[Data extracts]
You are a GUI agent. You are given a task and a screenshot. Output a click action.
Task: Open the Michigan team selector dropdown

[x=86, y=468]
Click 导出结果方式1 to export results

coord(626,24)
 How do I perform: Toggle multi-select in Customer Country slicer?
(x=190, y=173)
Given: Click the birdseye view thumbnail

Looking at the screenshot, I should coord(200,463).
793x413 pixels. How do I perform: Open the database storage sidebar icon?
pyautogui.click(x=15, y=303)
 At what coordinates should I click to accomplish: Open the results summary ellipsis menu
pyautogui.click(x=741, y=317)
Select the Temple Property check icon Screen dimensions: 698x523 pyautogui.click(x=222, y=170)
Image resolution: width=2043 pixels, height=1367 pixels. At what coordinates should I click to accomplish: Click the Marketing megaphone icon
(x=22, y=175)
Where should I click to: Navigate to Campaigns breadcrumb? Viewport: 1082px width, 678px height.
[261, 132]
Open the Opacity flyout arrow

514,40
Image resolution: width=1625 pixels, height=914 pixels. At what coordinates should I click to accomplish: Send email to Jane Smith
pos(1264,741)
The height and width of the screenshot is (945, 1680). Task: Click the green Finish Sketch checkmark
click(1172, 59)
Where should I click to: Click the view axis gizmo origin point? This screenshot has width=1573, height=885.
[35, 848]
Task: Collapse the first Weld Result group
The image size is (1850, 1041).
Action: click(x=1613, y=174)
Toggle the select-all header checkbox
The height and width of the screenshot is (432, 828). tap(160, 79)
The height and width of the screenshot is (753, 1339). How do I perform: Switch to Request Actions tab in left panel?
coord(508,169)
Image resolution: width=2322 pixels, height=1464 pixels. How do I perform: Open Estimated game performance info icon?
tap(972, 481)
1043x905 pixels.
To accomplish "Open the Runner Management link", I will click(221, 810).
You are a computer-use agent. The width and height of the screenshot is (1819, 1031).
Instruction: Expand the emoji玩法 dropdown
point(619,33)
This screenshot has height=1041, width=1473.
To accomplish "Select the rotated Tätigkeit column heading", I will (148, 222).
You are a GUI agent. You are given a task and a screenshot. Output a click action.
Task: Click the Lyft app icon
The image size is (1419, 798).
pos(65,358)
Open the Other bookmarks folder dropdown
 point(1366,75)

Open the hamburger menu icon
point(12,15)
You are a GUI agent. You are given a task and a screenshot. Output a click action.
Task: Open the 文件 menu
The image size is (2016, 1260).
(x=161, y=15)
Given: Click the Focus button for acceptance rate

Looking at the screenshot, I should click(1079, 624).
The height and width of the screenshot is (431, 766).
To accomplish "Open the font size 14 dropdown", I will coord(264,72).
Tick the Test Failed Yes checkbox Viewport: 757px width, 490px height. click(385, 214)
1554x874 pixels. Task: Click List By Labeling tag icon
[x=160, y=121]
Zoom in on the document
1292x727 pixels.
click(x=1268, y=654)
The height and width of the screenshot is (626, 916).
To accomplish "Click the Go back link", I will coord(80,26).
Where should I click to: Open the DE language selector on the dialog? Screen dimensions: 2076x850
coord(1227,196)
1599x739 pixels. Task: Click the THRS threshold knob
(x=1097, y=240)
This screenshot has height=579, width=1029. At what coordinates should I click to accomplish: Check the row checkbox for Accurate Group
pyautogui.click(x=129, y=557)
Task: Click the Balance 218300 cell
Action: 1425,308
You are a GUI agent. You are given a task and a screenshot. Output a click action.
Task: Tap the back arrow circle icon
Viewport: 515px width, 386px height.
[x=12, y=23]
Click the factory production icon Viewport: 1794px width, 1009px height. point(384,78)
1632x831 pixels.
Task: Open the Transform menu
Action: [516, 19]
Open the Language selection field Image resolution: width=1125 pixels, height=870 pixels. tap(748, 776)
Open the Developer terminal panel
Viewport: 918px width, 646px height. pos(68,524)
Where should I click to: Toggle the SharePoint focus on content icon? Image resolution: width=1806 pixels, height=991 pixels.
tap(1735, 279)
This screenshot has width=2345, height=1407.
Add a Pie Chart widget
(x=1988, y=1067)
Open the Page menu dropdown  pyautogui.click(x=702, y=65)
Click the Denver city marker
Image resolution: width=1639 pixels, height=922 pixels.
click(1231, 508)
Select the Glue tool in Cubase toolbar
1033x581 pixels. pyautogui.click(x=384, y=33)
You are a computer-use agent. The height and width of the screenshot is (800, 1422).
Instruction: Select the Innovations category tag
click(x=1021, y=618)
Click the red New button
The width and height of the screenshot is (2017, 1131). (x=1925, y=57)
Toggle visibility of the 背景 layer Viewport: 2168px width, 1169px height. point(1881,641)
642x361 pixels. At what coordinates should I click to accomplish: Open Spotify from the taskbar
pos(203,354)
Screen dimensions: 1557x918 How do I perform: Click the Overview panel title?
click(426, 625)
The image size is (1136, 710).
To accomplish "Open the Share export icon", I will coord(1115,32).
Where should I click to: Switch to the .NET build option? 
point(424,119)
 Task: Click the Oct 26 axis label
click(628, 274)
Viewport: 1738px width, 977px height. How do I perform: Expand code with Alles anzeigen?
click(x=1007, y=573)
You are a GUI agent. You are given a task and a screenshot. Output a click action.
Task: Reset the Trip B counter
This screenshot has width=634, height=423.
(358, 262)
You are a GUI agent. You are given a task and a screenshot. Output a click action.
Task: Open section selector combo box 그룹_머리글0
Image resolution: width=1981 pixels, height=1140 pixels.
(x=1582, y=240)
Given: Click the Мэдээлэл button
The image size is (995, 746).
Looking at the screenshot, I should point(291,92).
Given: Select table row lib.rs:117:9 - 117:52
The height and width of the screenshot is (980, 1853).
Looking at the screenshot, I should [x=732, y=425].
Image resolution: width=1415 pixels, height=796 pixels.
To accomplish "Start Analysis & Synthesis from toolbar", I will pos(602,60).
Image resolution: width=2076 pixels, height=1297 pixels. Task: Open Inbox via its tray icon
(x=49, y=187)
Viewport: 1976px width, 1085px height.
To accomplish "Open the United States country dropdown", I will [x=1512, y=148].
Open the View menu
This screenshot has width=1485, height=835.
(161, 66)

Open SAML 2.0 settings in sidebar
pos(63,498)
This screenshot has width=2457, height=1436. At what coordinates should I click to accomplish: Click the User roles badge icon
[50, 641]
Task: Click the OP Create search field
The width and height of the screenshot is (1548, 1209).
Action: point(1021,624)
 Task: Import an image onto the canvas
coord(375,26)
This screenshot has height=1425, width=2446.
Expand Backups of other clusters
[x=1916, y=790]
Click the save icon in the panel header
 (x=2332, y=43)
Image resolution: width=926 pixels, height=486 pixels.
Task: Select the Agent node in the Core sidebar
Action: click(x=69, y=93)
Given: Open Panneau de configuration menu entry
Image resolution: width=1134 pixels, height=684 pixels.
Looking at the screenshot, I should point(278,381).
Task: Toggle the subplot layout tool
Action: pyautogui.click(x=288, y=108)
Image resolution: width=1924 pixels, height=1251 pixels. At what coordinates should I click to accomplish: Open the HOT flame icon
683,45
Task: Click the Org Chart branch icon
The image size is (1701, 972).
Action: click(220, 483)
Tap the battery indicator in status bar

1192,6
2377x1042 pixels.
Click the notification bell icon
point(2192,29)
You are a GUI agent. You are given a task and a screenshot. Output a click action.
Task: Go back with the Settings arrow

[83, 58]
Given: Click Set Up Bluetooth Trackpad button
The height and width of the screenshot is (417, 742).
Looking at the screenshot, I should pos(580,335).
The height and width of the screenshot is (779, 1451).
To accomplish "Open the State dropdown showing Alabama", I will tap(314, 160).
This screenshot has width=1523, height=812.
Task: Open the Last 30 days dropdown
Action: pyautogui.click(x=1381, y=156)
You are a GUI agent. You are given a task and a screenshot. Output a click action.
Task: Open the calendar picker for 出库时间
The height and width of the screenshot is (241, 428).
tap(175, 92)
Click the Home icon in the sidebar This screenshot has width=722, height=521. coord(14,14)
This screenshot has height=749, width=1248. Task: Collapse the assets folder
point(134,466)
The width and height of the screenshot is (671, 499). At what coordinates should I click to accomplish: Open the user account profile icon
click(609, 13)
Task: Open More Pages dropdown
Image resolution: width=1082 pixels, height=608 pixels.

[Assignment] What you give back should be exactly the lines of the entries above from the one containing "Task: Open the calendar picker for 出库时间" to the end, and nothing more.

[Reply]
Task: Open the calendar picker for 出库时间
The height and width of the screenshot is (241, 428).
tap(175, 92)
Click the Home icon in the sidebar This screenshot has width=722, height=521. coord(14,14)
This screenshot has height=749, width=1248. Task: Collapse the assets folder
point(134,466)
The width and height of the screenshot is (671, 499). At what coordinates should I click to accomplish: Open the user account profile icon
click(609, 13)
Task: Open More Pages dropdown
Image resolution: width=1082 pixels, height=608 pixels.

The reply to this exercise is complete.